Tramite l'acquisizione di esperienza, il nostro account Conflux porterà avanti una Dinastia. Di fatto saremo i fondatori di un'ordine o un gruppo di eroi con diverse caratteristiche, che altereranno tutte le partite sia single che multiplayer. L'unica feature che abbiamo potuto provare di questa novità potenzialmente molto interessante sono stati i Traits, ovvero una serie di skill aggiuntive, legate alla stessa dinastia, tra cui scegliere all'inizio di una nuova partita per caratterizzare meglio il proprio gameplay. Per ora quindi rimaniamo molto curiosi riguardo a tutto questo comparto, dato che le opzioni erano molto limitate.

I combattimenti di una volta

La trama viene narrata col motore stesso del gioco che, nonostante alcuni buoni tratti come la palette molto vivida, non stupisce particolarmente. Anzi a volte gli scorci delle mappe di Ashan potrebbero farci rimpiangere quelle del capitolo precedente a causa di imperfezioni a tutto tondo, dall'effetto dell'acqua alle ombre traballanti. Il design risulta comunque molto curato in ogni situazione e gli artwork presenti nel bestiario dimostrano la cura riposta nel caratterizzare per la sesta volta il mondo di Heroes. Come di consueto rinviamo i giudizi a quando avremo sotto mano il prodotto finito, che mai come in questo caso necessita di qualche mese ulteriore di sviluppo.
Passando alle battaglie, la griglia è rimasta invariata nella forma, anche se ci è parso che fosse più ampia rispetto al passato.
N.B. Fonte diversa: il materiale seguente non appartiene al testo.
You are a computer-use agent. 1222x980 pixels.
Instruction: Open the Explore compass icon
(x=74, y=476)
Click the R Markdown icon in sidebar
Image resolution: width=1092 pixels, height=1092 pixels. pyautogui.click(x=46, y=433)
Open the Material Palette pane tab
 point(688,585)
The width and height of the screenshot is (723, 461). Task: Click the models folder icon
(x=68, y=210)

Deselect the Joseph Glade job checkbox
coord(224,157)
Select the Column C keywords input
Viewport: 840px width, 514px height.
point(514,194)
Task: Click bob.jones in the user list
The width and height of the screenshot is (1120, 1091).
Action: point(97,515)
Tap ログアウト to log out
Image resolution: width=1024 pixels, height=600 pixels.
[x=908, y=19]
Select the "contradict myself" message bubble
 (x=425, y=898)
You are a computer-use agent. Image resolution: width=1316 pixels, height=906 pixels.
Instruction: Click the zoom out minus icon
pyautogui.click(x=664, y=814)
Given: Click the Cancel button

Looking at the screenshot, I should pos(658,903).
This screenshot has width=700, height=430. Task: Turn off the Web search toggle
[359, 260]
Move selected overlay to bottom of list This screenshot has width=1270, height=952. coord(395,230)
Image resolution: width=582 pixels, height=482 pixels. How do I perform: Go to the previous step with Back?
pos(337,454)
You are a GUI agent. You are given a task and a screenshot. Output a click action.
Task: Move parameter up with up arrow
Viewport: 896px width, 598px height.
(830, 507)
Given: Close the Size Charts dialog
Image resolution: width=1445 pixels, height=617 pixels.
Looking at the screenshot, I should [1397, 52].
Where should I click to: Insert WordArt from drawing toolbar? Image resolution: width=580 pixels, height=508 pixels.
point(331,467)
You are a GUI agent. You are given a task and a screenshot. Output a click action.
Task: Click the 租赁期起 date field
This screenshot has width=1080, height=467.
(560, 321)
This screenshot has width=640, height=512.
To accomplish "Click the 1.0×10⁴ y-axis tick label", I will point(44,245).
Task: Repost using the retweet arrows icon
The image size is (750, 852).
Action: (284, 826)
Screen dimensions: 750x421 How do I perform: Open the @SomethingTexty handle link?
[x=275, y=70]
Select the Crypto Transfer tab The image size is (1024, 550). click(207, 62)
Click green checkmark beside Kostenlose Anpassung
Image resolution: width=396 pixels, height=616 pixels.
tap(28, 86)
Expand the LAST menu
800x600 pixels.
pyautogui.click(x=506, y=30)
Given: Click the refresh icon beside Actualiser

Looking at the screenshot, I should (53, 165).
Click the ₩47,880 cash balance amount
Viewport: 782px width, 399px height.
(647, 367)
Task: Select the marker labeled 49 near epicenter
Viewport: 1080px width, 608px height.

Le differenti unità sono facilmente selezionabili anche in situazioni particolarmente affollate e l'interfaccia risulta piuttosto comoda nell'utilizzo e poco invasiva. Tuttavia le animazioni -fortunatamente accelerabili- sono un po' troppo meccaniche e speriamo che anche in questo caso il mese e mezzo che ci separa dall'uscita possa fare la differenza. Interessante l'introduzione delle coperture sul campo di battaglia che tolgono una percentuale significativa ai danni dei proiettili, mentre decisamente meno gradita è la gestione automatica delle macchine da assedio: infatti non esiste più la skill per controllarle manualmente. Rinfrescare il gameplay anche in questo comparto è un intento che per ora rimane comunque solo abbozzato. Perchè non aggiungere le zone di controllo anche alle singole unità in campo, ad esempio? Attendiamo fiduciosi qualche aggiornamento da parte dei programmatori direttamente sul client di gioco e magari sull'annuncio di un editor di mappe e missioni, molto richiesto dagli innumerevoli fan.


Might and Magic Heroes VI Sono ben sei anni ormai quelli che separano gli ultimi due capitoli della veneranda saga di Heroes of Might and Magic. Possiamo ritenerci interessati a questa nuova incarnazione in uscita a Settembre, dato che le idee implementate sono finalmente qualcosa di nuovo per il brand. Nonostante la relativa semplificazione della gestione delle risorse, strategicamente l'introduzione delle zone di controllo e di un miglior comparto RPG gioverà all'intera saga. Dall'altra parte però non possiamo che rimanere un po' amareggiati dagli aspetti tecnici e da alcune scelte forse poco condivisibili. Tutto è comunque possibile in due mesi, e la community di Might & Magic è una delle più longeve della storia dei videogame. Per questo l'arrivo del Conflux potrebbe davvero determinare il successo completo del titolo, ma solo se supportato dai programmatori in maniera sensata, senza limitazioni assurde di contatti, modding o map sharing. Per ora tutto rimane solo sulla carta.